Goal of the exercise
Go through the records and show each line where the word "calendar" occurs.

Dataset records:
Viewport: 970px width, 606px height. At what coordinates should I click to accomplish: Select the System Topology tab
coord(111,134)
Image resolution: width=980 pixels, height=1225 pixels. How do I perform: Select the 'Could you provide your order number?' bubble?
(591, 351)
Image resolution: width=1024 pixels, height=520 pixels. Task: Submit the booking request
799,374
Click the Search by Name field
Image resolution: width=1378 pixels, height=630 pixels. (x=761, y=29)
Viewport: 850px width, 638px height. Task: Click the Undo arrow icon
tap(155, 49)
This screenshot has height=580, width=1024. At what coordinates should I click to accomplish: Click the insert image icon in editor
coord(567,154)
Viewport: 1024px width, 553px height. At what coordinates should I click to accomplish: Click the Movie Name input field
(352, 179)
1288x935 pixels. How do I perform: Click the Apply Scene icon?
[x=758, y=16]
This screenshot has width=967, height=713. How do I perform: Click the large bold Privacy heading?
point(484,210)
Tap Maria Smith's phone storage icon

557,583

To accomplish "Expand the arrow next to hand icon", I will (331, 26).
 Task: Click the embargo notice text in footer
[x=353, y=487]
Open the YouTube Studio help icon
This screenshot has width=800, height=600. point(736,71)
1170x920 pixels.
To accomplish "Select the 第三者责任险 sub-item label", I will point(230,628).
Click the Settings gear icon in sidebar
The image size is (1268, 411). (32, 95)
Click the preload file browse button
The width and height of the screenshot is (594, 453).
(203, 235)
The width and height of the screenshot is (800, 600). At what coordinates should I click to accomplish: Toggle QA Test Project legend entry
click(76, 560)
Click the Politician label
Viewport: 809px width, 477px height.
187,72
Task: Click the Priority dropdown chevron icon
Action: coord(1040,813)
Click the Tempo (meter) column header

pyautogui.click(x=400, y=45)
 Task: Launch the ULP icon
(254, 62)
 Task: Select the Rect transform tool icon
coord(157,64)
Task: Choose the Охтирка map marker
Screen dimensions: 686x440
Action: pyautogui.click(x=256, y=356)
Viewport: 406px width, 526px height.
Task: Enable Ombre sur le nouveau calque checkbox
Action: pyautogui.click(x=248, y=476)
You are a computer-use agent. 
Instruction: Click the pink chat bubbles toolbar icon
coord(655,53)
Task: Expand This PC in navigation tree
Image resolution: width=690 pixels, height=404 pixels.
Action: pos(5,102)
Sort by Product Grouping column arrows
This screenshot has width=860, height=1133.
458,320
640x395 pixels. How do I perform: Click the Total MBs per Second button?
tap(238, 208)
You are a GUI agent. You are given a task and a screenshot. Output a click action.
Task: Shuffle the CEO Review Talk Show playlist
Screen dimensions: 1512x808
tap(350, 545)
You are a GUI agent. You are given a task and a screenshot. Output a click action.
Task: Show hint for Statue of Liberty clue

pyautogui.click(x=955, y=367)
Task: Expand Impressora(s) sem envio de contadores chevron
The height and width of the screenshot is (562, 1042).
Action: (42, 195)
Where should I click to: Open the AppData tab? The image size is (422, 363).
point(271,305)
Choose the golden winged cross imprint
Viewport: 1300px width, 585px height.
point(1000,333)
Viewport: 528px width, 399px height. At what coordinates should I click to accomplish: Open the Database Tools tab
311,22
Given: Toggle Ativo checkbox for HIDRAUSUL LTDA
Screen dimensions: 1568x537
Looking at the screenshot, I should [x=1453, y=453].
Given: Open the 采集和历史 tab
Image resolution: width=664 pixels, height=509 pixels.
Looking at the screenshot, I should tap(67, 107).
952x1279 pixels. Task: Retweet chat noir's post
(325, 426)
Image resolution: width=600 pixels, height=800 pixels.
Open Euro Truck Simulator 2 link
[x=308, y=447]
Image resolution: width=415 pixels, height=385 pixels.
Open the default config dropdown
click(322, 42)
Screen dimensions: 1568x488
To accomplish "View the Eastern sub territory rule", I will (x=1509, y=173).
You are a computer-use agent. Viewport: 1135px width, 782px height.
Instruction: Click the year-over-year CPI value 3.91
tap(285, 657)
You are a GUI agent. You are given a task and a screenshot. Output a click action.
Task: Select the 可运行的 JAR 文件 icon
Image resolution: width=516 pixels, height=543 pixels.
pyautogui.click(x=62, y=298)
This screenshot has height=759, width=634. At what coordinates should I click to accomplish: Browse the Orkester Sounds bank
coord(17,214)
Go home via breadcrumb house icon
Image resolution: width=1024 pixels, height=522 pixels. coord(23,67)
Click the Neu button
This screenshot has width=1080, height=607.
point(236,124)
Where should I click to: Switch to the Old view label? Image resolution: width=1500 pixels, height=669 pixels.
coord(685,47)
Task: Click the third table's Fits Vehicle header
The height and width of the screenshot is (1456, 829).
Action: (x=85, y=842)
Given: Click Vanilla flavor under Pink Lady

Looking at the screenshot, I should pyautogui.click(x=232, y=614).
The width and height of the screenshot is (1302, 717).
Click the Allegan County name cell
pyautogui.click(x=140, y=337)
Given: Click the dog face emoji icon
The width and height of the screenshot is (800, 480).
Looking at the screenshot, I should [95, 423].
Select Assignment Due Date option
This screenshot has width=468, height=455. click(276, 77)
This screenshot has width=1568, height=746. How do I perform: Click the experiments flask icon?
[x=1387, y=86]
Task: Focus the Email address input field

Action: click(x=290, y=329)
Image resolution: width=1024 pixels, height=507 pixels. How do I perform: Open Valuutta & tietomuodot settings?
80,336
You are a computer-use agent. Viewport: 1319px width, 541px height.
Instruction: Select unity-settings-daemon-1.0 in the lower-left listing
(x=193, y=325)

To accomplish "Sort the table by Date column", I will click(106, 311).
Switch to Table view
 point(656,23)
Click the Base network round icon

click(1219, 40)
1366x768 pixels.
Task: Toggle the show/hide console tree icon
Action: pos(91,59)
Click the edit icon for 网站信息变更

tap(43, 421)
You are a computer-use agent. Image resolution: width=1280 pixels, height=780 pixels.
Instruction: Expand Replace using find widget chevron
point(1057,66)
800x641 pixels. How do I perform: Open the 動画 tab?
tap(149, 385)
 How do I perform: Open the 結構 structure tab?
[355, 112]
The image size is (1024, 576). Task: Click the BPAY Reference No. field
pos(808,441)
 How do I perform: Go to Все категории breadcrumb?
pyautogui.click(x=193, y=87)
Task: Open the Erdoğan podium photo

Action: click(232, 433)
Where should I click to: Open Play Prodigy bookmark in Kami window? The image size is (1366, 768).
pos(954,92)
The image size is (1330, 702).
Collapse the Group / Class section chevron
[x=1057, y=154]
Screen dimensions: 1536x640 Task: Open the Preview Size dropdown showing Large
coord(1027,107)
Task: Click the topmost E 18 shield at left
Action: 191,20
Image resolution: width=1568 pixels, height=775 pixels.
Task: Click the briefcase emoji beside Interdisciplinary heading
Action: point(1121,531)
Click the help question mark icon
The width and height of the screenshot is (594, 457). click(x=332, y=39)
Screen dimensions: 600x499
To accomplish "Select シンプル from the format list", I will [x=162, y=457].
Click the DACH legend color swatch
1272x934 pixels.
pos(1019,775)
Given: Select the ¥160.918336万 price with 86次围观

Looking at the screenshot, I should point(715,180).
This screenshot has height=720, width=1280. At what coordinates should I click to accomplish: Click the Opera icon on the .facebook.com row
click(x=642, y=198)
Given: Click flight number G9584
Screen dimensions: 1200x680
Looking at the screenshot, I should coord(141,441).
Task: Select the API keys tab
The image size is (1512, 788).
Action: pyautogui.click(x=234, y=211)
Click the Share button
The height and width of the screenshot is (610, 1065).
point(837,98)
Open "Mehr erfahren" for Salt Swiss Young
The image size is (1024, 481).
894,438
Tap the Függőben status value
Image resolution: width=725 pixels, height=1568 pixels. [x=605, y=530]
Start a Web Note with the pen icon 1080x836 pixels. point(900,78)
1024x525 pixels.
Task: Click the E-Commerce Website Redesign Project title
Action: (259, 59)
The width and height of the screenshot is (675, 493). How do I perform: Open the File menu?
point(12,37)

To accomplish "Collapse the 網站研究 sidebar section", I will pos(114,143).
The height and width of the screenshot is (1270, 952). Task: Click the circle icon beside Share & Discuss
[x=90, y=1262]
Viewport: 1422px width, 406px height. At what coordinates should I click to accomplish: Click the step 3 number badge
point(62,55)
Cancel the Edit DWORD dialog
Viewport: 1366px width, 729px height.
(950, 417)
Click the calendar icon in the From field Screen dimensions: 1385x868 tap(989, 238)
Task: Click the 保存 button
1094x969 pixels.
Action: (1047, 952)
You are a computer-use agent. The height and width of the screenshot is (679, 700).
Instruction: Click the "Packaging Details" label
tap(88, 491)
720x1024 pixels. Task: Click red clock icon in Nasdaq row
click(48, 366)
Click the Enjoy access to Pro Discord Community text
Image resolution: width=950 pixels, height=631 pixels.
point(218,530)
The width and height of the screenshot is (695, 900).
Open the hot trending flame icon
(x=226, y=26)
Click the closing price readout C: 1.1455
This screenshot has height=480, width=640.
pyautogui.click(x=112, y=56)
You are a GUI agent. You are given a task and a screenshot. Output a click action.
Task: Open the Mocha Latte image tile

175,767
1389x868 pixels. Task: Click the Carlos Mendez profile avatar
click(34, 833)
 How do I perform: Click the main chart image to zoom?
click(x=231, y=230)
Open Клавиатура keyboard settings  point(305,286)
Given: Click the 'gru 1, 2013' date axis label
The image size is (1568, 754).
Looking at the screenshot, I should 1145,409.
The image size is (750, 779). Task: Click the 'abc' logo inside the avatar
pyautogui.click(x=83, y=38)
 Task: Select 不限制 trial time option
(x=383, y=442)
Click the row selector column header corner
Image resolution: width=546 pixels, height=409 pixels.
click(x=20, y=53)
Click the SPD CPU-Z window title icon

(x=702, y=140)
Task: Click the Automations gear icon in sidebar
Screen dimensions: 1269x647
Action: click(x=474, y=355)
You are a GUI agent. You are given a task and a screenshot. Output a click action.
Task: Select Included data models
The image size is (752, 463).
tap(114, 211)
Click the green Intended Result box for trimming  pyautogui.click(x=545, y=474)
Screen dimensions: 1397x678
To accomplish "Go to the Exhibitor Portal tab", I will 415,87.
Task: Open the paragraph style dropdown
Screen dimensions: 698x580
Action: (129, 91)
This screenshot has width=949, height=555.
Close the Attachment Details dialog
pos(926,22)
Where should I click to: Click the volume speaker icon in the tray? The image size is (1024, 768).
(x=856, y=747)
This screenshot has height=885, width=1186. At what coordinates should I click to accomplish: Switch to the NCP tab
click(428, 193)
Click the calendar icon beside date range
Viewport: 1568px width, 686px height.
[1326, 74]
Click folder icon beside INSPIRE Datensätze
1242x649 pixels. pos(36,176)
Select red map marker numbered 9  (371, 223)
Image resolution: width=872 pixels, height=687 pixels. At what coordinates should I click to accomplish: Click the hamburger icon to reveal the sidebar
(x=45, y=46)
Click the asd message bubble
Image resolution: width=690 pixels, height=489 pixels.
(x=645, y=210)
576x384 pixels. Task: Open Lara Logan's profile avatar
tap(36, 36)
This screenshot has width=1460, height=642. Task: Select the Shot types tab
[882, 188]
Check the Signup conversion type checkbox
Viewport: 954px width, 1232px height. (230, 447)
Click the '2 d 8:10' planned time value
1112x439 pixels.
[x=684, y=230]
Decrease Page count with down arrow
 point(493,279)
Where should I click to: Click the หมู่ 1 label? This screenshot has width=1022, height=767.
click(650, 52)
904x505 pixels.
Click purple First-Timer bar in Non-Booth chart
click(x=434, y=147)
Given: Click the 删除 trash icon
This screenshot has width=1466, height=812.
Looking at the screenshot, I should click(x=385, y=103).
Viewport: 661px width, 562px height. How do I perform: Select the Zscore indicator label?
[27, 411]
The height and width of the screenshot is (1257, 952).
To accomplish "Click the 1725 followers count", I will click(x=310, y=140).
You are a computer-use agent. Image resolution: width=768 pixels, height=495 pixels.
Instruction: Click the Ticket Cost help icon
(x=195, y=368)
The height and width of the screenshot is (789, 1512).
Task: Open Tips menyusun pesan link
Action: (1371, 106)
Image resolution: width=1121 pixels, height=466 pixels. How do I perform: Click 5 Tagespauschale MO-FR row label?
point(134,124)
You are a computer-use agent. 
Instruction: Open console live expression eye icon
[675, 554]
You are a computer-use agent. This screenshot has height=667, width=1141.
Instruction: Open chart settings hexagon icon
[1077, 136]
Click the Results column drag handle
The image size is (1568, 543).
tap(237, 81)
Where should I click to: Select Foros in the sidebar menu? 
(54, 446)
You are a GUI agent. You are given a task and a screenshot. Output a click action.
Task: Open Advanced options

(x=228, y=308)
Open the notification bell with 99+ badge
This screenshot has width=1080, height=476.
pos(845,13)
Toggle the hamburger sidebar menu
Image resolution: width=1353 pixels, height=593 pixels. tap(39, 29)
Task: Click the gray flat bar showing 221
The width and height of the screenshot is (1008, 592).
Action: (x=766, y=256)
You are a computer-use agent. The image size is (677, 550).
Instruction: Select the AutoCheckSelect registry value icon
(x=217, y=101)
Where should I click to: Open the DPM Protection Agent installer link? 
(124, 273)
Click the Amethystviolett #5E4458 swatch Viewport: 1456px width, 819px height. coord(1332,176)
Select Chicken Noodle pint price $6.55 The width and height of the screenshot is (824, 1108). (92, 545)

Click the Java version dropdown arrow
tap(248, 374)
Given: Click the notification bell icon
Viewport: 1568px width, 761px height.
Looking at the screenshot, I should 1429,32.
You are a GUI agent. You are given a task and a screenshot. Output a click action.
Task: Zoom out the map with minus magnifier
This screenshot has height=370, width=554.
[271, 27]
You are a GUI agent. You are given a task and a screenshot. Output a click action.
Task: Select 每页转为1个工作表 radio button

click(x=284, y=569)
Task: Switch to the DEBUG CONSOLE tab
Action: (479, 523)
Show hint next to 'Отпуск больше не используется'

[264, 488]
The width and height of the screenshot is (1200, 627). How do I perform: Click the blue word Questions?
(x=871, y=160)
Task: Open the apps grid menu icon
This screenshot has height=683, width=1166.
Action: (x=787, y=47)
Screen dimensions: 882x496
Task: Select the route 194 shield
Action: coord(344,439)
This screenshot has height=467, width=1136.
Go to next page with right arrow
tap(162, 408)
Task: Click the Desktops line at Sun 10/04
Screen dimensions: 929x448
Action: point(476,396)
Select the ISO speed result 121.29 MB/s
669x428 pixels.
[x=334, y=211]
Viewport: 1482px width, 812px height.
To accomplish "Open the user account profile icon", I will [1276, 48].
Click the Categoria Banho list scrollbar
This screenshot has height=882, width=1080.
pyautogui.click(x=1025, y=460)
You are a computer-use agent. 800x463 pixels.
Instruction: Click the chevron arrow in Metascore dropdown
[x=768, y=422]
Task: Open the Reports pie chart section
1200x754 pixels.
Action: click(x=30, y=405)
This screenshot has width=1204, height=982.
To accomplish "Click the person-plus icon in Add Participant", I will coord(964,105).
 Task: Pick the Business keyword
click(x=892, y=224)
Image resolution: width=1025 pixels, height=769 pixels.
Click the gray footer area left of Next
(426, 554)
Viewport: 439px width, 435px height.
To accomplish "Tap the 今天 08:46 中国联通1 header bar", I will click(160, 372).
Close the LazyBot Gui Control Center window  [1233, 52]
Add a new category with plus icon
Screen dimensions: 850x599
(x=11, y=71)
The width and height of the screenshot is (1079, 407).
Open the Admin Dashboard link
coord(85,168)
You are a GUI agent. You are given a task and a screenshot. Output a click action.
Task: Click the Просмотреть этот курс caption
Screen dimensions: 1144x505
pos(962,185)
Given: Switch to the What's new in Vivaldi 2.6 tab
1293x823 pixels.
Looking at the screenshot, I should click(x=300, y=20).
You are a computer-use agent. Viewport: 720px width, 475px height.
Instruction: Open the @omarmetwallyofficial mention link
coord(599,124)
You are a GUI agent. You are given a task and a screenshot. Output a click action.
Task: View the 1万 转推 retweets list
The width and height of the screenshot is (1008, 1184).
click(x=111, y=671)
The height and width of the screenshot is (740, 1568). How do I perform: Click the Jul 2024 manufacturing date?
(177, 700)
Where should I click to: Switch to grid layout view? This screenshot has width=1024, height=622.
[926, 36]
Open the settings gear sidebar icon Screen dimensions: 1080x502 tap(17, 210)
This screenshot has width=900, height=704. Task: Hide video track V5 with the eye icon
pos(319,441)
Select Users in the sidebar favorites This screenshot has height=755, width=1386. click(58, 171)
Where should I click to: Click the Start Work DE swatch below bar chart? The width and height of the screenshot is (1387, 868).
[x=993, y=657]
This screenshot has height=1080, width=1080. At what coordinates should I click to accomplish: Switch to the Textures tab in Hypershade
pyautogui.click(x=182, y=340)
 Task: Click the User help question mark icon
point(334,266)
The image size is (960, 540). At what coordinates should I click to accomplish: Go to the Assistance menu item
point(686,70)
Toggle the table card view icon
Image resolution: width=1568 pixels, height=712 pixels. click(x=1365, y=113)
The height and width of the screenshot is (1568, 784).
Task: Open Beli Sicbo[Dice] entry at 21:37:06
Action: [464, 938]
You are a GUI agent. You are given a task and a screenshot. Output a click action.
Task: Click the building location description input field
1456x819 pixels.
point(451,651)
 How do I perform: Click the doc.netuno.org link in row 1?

Result of the exercise
Click the calendar icon in the From field Screen dimensions: 1385x868 tap(989, 238)
Click the calendar icon beside date range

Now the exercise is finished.